I have been asked on occasion why we- the Navy- would want publicity about shipwrecks. Don’t sunken ships represent defeat? Actually, in the case of the U.S. Navy, most ship losses were in the course of victory, and victory has a price. Many of those ships lost in defeat were lost in acts of unbelievable courage in the face of overwhelming odds.
Even in the worst of defeats, there are almost always numerous extraordinary acts of valor and sacrifice by American Sailors that deserve to be remembered.
Even Vice Admiral Gunichi Mikawa, who inflicted the worst at-sea defeat of the U.S. Navy in the Battle of Savo Island, lauded the courage displayed by the northern group of U.S. cruisers, especially USS QUINCY (CA-39,) before all three were sunk. Mikawa commented that with five minutes more warning for the U.S., the outcome of what should have been an evenly-matched battle might have been completely different.
Even at Pearl Harbor, the Japanese were astonished at how quickly U.S. ships were able to put up an intense anti-aircraft barrage; it was the weapons that were ineffective, not the U.S. Sailors who manned them. And at Pearl Harbor, those officers and sailors earned 15 Medals of Honor and 51 Navy Crosses for acts of extreme valor in the face of catastrophe. Such courage deserves to be remembered.
From the very beginning, American sailors have paid a very high price for the freedom of this nation. The Battle of Penobscot Bay (a defeat,) BONHOMME RICHARD (John Paul Jones) vs. HMS SERAPIS, and RANDOLPH (Nicholas Biddle) vs. HMS YARMOUTH, were all in the top eight bloodiest battles of the American Revolution on land or sea, with over 300 killed in each. Their sacrifice deserves to be remembered.
Sadly, memorials dedicated to the sacrifice of American Sailors during the Battles for Guadalcanal are few and far between.
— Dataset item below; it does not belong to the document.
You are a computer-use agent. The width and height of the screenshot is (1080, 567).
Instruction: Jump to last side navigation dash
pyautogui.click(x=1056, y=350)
Besides the SAN FRANCISCO memorial, the USS SOUTH DAKOTA memorial in Sioux Falls honors the three destroyers lost in the battle of 14-15 November (PRESTON, WALKE and BENHAM,) and the museum ship THE SULLIVANS (DD-573) in Buffalo has a room dedicated to the JUNEAU, aboard which all five Sullivan Brothers were lost after the battle of 13 November.
The Sailors who fought at Guadalcanal were still mostly pre-draft volunteer professionals, many of whom had endured years of austere budgets, slow promotions, neglect and even disrespect.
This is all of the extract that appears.